Swedia dikenal dengan sistem pemerintahan yang sangat transparan dan egaliter. Di sana, tidak ada fasilitas khusus seperti mobil dinas atau sopir pribadi untuk para pejabat tinggi. Bahkan, mereka diwajibkan menggunakan transportasi umum seperti kereta api atau bus. Hal ini menjadi salah satu ciri khas dari budaya Swedia yang menekankan kesetaraan antara semua warga negara, termasuk para politisi.
Menurut warga setempat, Joakin Holm, "Saya adalah yang membayar para pejabat itu dan saya tidak melihat alasan apa pun untuk memberikan kehidupan mewah kepada mereka." Dalam pandangan masyarakat Swedia, para pejabat tidak boleh mendapatkan perlakuan istimewa hanya karena posisinya.
Hanya sedikit pejabat penting yang diberi fasilitas khusus, seperti perdana menteri. Meskipun begitu, fasilitas yang diberikan tetap dibatasi. Misalnya, mobil dinas perdana menteri serta ketua dan wakil parlemen hanya diberi tiga unit kendaraan Volvo. Kendaraan-kendaraan ini hanya boleh digunakan untuk keperluan mobilitas dari atau ke kantor, bukan untuk keperluan pribadi.
Sebagai gantinya, para pejabat di Swedia diberi kartu khusus untuk menggunakan transportasi umum. Selain itu, anggota parlemen juga tinggal di tempat sederhana yang dekat dengan kantor mereka. Hal ini menunjukkan bahwa pemerintah Swedia lebih memilih mengedepankan prinsip kesetaraan daripada memberikan fasilitas mewah.

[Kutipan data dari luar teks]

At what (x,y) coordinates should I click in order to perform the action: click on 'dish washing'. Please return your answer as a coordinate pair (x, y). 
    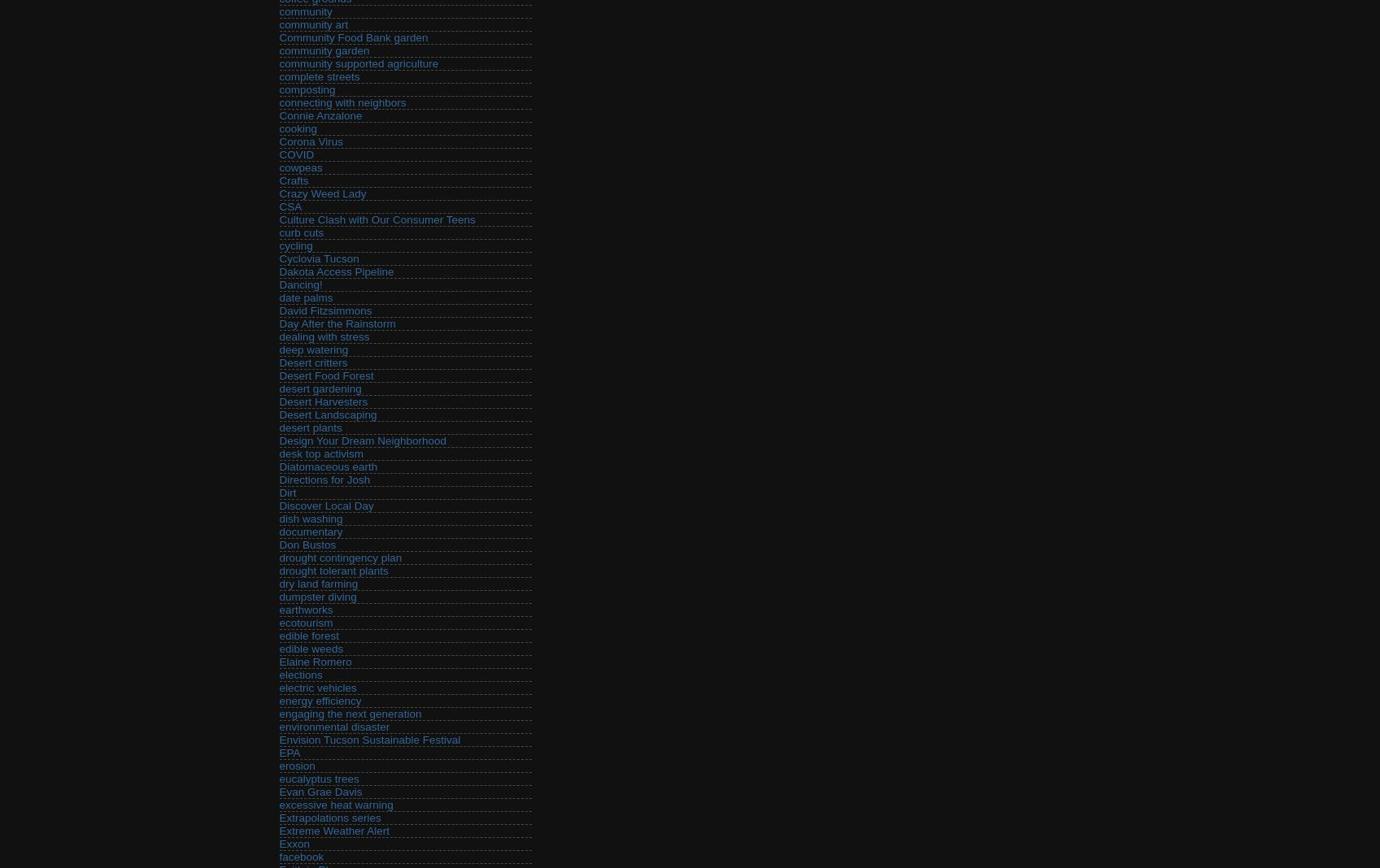
    Looking at the image, I should click on (310, 518).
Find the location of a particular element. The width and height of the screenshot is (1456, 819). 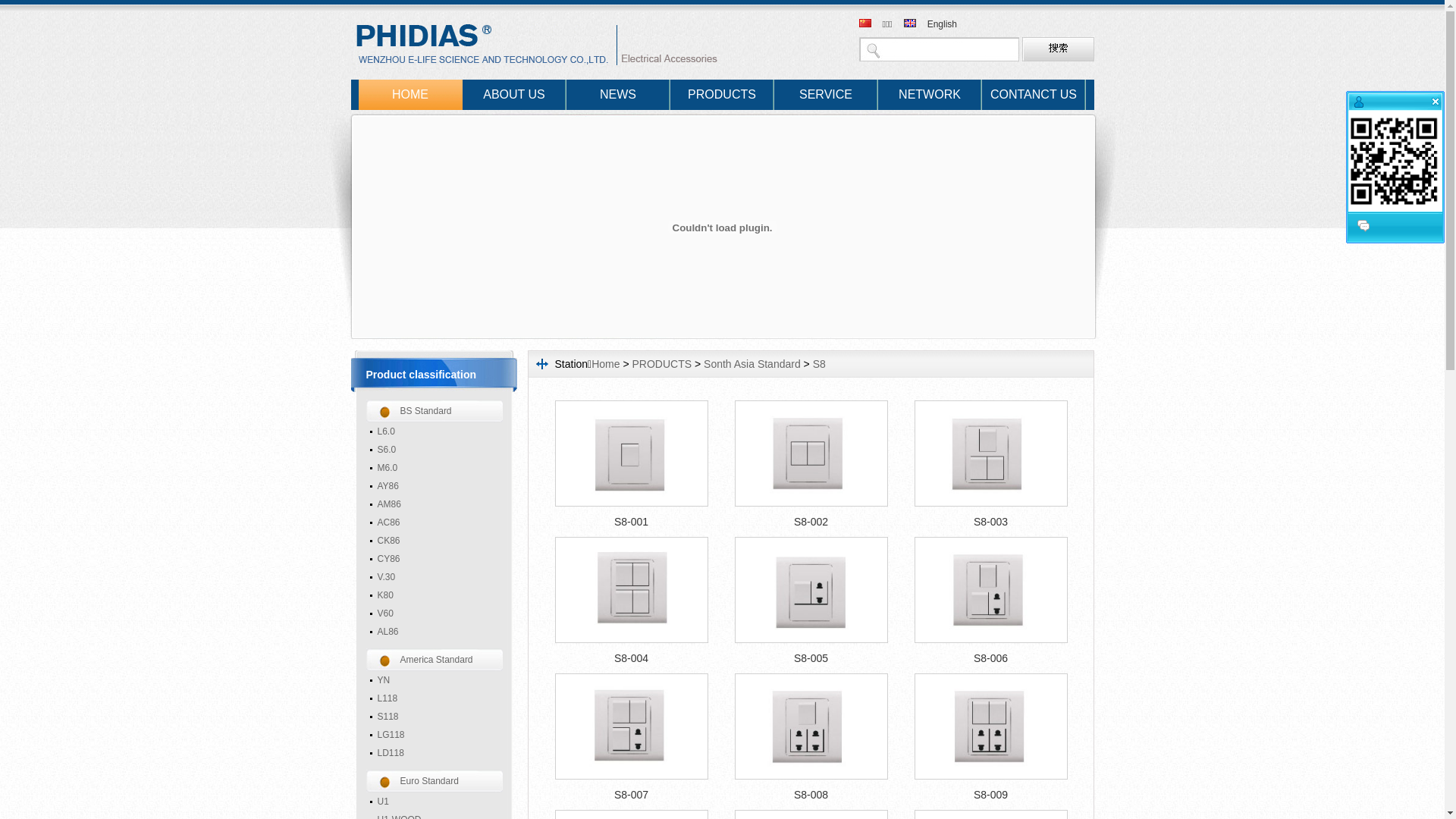

'NETWORK' is located at coordinates (929, 94).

Per-Arne Hakansson, anggota DPR dari Partai Sosial Demokrat, pernah menyatakan bahwa statusnya sebagai pegawai negara tidak berbeda dengan profesi warga umum lainnya. Ia menjelaskan bahwa tugas utama mereka adalah mewakili rakyat, sehingga tidak pantas rasanya jika mereka diistimewakan atau mendapatkan banyak fasilitas.
Selain itu, jika ada anggota parlemen yang kedapatan naik taksi untuk keperluan yang tidak mendesak, hal ini biasanya menjadi topik pembicaraan di media. Contohnya, pernah terlihat perdana menteri dan Menteri Luar Negeri Swedia belanja di pasar swalayan biasa. Wali Kota Stockholm bahkan pernah terlihat ikut antre di halte bus dan pejabat pemerintahan duduk di kereta.
Budaya kesetaraan ini sudah lama terbentuk di Swedia. Pada tahun 1960-an, negara ini menghapus penggunaan gelar formal dan kata ganti resmi. Setiap orang hanya dipanggil dengan "Anda". Menurut sistem nilai Swedia, tidak ada seorang pun yang lebih tinggi dari yang lain, termasuk politisi. Mereka hidup dalam kondisi yang sama dengan rakyat yang memilih mereka.